David Bowie triunfa en los Brit Awards

El camaleónico David Bowie ha sido proclamado a sus 67 años el mejor artista británico del año compitiendo con músicos cuatro décadas más jóvenes

El músico David Bowie
El músico David Bowie

La veteranía sigue siendo un grado cuando hablamos del incombustible David Bowie, proclamado a sus 67 años el mejor artista británico del año durante la gala de los premios Brit, en los que anoche competía con músicos casi cuatro décadas más jóvenes. O hasta cierto punto, porque el icónico intérprete fue derrotado en la categoría de mejor álbum por los Artic Monkeys, protagonistas de un doblete al obtener también el reconocimiento como mejor grupo nacional.

Con la destacada excepción de Bowie, la juventud siguió imperando en el reparto de unos premios que suelen encarnar un recorrido por las propuestas más comerciales del último año. En la categoría de mejor solista británica el Brit recayó en la cantante, compositora y multiinstrumentalista Ellie Goulding (a sus 27 años, la más “vieja” de entre las cinco contendientes), mientras el grupo londinense Bastille era designado la revelación del 2013.

Bruno Mars, recientes todavía los ecos de su actuación en la Super Bowl que siguieron 150 millones de personas, ganó el premio al mejor solista internacional masculino. El rostro femenino en ese mismo apartado lo puso la neozelandesa Lorde, que tiene 17 años, y el dúo francés de música electrónica Daft Punk fue nombrado mejor grupo internacional.

Los miembros de One Direction, ese fenómeno que arrasa entre las fans adolescentes de medio mundo, confirmaron su tremenda popularidad con sendos Brit en las categorías de éxito global y de mejor vídeo. Este último premio fue votado por los usuarios de las redes sociales en el transcurso de la gala celebrada en el macroespacio de conciertos O2.

Pero ni siquiera los gritos que suscitó la presencia de esta banda capitaneada por Harry Styles pudieron equipararse a la ovación que acompañó al anuncio del premio al mejor artista para David Bowie, recién regresado a la escena musical con su primer álbum en una década, The Next Day. A lo largo de su dilatada carrera, sólo había logrado un Brit como mejor solista masculino (1984) y, doce años más tarde, un segundo de carácter honorario por su contribución a la música. Tan esquivo como camaleónico, anoche no hizo acto de presencia en Londres y delegó nada menos que en la supermodelo Kate Moss para leer un críptico texto de agradecimiento que concluía, sin embargo, con una misiva bien nítida “Escocia, quédate con nosotros” (en alusión al referéndum sobre la independencia convocado para el próximo otoño).
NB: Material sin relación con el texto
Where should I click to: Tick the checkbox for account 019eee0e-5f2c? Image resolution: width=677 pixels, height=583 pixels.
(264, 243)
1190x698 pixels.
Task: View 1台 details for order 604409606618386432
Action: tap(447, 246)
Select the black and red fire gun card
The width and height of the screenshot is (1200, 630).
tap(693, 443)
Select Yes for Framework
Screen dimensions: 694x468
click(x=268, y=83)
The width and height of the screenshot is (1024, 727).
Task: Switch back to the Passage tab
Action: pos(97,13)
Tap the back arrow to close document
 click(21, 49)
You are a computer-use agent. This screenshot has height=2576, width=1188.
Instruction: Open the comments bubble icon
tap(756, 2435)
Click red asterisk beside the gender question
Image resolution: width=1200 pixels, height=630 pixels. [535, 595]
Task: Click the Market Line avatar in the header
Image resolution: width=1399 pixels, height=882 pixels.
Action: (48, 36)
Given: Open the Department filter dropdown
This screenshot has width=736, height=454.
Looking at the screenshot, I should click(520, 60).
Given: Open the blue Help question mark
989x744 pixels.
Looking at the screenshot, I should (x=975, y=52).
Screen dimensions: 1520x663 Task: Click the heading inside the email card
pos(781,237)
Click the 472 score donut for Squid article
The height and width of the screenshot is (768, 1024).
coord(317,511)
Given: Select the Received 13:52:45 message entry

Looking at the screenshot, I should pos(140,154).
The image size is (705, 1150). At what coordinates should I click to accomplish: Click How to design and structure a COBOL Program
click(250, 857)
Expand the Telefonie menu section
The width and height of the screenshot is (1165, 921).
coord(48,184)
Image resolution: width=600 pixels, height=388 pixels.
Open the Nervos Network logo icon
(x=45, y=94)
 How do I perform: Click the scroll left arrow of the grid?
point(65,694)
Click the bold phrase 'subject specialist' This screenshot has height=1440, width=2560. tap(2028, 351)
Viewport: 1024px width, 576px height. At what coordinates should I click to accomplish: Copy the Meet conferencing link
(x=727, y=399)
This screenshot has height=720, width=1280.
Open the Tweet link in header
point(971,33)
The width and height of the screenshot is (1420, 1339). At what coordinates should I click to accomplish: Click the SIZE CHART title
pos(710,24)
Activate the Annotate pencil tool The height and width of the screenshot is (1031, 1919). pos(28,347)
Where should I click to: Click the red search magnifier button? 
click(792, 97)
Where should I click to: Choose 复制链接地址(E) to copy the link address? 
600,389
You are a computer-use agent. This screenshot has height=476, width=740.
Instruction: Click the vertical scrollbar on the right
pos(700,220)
La velada estuvo trufada de actuaciones de artistas británicos como los Artic Monkeys, el cuarteto de Sheffield que abrió la gala de forma premonitoria, y de colegas extranjeros encabezados por Katy Perry y sobre todo Beyonce. La estrella global por excelencia no confirmó hasta el último momento una presencia que los organizadores ansiaban especialmente para atraer a las audiencias a la gala televisada en directo y en prime time por la cadena ITV, con frecuentes interrupciones publicitarias. Prince también subió al escenario, pero sólo para entregar uno de los premios. Lo suyo son los “conciertos de guerrilla”, apariciones casi por sorpresa en escenarios de pequeño formato, que viene protagonizando con su banda 3rd Eye Girl en la capital británica desde principios de mes.